== Input for this task ==
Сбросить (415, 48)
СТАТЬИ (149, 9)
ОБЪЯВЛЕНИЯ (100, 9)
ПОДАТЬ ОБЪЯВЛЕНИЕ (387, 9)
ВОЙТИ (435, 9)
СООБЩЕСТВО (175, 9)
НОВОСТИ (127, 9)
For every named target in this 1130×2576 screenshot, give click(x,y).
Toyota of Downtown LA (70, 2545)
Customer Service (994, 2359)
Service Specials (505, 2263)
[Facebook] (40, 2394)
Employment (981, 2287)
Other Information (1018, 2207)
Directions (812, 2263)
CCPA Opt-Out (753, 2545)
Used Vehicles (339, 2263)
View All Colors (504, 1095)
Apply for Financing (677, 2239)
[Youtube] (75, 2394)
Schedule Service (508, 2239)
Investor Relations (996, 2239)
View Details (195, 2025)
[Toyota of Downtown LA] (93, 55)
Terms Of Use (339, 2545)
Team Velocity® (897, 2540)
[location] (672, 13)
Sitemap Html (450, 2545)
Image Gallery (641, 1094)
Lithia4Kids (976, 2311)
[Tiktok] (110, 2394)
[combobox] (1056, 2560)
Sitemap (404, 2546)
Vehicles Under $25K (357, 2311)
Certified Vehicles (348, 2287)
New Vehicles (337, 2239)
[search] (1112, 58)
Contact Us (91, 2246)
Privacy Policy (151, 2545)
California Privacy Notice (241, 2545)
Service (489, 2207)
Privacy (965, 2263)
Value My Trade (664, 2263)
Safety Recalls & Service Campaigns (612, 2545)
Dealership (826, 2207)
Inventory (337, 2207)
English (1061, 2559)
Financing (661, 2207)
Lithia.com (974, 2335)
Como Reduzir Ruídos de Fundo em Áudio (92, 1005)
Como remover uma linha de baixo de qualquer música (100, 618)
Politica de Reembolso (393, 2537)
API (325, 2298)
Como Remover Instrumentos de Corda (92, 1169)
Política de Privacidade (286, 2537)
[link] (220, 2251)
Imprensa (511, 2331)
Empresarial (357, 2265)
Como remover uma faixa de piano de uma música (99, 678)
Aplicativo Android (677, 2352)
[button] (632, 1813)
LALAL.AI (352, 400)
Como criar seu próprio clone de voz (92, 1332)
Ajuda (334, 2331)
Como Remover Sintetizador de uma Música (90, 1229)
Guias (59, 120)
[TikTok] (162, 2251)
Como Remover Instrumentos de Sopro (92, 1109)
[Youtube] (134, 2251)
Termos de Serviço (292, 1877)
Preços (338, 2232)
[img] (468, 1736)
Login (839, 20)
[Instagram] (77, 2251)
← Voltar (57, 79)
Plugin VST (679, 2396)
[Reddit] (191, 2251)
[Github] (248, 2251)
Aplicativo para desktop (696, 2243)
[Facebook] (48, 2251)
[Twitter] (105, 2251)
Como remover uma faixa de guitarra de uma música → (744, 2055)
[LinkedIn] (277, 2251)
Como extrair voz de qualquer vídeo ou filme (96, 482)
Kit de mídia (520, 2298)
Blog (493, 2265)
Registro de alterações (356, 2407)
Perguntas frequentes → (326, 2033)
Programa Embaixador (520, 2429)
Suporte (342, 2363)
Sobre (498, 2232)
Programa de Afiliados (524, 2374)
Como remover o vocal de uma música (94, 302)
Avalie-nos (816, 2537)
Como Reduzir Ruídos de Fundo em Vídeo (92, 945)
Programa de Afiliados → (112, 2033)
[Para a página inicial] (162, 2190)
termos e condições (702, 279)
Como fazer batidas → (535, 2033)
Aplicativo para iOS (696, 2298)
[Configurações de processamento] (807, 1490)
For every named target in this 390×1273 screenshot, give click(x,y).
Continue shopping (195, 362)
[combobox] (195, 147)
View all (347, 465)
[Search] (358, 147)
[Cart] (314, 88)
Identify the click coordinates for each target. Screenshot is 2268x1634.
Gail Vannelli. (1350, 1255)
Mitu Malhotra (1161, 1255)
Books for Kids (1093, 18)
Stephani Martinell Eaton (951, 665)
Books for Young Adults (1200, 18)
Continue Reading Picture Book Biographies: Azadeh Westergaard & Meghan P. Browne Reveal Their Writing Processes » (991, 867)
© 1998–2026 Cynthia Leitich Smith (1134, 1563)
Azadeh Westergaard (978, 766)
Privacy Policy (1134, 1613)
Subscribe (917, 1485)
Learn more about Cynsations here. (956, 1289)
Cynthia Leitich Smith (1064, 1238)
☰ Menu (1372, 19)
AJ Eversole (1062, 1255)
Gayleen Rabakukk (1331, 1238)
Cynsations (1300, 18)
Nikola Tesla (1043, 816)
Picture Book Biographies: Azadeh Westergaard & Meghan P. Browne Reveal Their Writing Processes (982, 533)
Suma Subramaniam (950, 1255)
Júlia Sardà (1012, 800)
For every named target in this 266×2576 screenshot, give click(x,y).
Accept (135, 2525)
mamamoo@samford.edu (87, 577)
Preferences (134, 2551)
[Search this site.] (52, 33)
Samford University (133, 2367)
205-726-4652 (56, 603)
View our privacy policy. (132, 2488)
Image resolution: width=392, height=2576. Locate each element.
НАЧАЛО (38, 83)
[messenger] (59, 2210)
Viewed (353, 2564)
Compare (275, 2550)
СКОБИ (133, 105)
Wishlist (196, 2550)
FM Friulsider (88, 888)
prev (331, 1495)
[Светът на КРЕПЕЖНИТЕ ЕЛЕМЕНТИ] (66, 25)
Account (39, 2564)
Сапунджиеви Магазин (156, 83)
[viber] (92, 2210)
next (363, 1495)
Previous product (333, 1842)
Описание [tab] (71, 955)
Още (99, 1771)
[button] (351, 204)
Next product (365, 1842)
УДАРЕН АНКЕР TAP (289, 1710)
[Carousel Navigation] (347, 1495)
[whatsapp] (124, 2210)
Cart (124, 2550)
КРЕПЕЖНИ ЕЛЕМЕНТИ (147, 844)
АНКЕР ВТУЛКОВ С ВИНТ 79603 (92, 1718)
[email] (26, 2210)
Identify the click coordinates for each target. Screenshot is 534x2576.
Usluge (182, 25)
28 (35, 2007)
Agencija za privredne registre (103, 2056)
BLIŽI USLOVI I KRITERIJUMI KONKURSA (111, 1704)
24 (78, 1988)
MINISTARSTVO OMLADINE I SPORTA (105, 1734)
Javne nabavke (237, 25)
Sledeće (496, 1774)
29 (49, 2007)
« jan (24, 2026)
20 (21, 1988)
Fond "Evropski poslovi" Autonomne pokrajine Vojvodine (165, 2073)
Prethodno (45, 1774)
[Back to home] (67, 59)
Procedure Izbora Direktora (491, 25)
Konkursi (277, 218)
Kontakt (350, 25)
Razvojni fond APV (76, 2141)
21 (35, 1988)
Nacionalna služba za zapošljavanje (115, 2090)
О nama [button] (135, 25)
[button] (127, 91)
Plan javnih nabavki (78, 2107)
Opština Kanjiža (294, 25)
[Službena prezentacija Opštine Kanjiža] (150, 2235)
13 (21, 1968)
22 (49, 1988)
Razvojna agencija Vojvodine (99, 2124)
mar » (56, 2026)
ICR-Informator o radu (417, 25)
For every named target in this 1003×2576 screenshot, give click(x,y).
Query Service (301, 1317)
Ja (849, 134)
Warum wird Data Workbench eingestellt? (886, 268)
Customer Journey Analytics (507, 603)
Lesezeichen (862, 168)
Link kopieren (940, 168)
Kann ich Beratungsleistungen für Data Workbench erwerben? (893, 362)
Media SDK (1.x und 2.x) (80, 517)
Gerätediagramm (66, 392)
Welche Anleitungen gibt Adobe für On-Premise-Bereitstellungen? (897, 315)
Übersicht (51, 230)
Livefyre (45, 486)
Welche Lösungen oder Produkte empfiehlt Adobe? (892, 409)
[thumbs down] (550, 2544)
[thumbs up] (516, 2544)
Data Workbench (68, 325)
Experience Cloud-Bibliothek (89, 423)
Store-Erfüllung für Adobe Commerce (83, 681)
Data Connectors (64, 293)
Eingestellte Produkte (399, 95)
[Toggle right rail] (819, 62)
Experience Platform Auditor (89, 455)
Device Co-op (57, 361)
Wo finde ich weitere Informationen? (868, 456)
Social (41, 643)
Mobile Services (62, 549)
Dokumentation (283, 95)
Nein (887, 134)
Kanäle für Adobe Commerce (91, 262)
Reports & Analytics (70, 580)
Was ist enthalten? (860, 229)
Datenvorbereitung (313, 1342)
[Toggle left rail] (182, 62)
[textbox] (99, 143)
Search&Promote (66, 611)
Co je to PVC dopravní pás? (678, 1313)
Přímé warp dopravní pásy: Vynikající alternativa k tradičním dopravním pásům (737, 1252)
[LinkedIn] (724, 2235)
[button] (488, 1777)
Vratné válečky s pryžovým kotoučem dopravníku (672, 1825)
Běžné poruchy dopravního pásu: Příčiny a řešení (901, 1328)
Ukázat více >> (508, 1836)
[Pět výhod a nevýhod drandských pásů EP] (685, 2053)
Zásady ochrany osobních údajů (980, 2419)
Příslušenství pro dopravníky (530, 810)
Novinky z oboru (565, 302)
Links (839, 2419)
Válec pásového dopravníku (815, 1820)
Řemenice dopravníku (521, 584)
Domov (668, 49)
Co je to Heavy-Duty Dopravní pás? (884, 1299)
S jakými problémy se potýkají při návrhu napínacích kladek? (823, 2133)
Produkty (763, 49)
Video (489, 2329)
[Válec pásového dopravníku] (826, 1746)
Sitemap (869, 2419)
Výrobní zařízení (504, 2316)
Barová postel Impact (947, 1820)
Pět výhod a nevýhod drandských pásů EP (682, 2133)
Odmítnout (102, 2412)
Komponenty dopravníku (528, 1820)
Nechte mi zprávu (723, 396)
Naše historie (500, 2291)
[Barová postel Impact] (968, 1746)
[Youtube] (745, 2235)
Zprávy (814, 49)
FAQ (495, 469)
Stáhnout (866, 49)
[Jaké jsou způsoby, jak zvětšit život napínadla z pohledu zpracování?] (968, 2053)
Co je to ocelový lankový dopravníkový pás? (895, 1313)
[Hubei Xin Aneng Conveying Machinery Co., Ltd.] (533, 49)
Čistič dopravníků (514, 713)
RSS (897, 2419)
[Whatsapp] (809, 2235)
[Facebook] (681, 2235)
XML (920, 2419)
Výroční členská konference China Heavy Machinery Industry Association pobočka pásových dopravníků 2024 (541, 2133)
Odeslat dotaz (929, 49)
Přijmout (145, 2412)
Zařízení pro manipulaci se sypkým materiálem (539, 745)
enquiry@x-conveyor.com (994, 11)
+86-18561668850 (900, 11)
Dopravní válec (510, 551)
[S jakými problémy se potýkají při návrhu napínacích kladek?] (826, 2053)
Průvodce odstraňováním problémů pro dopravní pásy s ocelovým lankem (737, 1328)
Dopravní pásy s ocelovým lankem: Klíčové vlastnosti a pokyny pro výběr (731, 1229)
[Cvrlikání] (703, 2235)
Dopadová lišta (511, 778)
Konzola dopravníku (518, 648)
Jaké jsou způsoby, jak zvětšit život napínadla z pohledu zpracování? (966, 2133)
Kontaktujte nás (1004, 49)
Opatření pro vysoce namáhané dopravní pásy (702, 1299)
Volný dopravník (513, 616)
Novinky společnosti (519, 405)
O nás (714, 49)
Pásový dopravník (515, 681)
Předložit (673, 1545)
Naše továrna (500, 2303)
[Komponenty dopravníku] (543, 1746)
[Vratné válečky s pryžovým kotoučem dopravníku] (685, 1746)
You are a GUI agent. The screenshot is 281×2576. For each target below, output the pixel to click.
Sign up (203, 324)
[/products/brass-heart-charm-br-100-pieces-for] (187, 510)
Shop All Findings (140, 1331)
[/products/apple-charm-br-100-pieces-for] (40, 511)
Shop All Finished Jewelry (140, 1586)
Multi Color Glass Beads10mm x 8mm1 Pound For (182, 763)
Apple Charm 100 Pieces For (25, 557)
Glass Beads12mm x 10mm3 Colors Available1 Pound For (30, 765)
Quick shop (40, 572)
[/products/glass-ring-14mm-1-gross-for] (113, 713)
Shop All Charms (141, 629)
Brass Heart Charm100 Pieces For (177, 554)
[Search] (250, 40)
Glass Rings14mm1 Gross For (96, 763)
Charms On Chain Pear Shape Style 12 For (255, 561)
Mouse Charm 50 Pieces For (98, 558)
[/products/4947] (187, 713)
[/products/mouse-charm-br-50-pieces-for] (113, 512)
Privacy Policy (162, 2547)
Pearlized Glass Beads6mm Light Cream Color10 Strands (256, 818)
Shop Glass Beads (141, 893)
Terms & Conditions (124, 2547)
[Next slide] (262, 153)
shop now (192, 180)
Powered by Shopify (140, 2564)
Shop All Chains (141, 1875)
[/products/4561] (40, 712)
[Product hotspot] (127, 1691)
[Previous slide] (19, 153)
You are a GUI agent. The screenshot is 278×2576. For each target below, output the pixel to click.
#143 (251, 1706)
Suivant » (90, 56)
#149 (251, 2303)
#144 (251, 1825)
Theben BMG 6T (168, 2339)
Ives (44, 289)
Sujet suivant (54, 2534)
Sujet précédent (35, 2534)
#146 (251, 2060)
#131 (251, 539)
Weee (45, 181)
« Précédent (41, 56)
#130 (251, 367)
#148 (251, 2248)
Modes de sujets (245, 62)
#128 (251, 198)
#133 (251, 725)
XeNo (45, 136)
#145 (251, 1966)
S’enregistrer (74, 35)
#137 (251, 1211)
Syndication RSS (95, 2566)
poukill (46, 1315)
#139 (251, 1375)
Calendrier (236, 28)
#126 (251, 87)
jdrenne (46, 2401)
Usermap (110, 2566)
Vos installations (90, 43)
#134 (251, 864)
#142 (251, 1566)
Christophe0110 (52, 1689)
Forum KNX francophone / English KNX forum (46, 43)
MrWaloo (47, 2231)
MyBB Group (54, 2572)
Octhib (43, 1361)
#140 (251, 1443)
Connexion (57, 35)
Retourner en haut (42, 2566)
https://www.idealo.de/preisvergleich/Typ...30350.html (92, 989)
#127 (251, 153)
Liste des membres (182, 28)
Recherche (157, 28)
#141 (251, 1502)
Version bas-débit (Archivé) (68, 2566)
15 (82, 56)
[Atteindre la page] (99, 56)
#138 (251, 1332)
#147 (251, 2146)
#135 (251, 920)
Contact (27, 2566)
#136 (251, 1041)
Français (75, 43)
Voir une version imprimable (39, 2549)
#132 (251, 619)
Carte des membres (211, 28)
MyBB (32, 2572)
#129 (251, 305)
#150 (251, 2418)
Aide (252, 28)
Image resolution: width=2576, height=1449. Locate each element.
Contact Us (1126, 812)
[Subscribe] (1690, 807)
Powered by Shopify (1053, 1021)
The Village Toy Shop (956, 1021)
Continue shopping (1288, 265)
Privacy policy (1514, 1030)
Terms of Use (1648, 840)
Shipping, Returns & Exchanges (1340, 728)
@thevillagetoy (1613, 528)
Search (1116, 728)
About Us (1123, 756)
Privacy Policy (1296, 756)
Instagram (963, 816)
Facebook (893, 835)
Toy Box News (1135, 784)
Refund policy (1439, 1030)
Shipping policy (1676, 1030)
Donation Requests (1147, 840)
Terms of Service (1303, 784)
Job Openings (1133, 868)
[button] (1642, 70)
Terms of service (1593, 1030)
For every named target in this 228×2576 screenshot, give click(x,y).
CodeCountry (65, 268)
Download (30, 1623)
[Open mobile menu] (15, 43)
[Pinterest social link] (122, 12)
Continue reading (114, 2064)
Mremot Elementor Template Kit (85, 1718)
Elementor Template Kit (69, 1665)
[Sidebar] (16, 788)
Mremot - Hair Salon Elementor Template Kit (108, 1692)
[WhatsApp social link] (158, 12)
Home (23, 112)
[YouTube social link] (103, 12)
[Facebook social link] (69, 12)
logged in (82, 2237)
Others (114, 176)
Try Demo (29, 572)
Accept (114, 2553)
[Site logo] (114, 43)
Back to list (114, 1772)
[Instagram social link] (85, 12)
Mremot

== Exercise brief ==
Look above for the line with "Como remover uma faixa de guitarra" and the line with "Programa de Afiliados (524, 2374)". Write out those two lines and all the lines between them, exactly, and no others.

== Solved problem ==
Como remover uma faixa de guitarra de uma música → (744, 2055)
[LinkedIn] (277, 2251)
Como extrair voz de qualquer vídeo ou filme (96, 482)
Kit de mídia (520, 2298)
Blog (493, 2265)
Registro de alterações (356, 2407)
Perguntas frequentes → (326, 2033)
Programa Embaixador (520, 2429)
Suporte (342, 2363)
Sobre (498, 2232)
Programa de Afiliados (524, 2374)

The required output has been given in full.